### [WHAT YOU NEED TO DO]
Beginning with the line that holds "This screenshot has height=720, width=1280.", set down each line of the data below through the very last, exactly as given, and nothing beyond that.

### [EXERCISE DATA]
═══

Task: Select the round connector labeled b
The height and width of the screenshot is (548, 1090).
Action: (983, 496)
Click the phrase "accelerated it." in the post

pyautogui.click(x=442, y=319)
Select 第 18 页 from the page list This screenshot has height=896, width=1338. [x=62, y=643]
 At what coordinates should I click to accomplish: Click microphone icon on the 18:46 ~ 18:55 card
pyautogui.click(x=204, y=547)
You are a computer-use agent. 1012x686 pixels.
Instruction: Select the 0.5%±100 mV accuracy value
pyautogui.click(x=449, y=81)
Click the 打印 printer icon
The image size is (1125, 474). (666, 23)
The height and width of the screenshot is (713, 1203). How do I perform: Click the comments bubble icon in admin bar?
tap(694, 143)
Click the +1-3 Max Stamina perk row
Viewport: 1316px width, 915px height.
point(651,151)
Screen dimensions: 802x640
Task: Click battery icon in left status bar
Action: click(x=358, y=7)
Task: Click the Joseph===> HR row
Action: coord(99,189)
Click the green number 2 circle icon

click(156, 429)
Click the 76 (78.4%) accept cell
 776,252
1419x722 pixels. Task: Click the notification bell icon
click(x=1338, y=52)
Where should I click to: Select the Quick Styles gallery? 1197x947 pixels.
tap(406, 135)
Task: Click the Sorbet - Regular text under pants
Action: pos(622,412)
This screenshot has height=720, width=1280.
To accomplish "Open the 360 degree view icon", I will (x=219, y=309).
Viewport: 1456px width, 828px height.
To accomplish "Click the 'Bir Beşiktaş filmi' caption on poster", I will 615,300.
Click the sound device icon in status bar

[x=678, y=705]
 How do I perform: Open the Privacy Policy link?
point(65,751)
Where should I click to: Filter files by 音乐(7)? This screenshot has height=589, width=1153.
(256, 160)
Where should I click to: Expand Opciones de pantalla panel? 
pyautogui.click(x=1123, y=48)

═══

### [YOUR RESPONSE]
This screenshot has height=720, width=1280.
To accomplish "Open the 360 degree view icon", I will (x=219, y=309).
Viewport: 1456px width, 828px height.
To accomplish "Click the 'Bir Beşiktaş filmi' caption on poster", I will 615,300.
Click the sound device icon in status bar

[x=678, y=705]
 How do I perform: Open the Privacy Policy link?
point(65,751)
Where should I click to: Filter files by 音乐(7)? This screenshot has height=589, width=1153.
(256, 160)
Where should I click to: Expand Opciones de pantalla panel? 
pyautogui.click(x=1123, y=48)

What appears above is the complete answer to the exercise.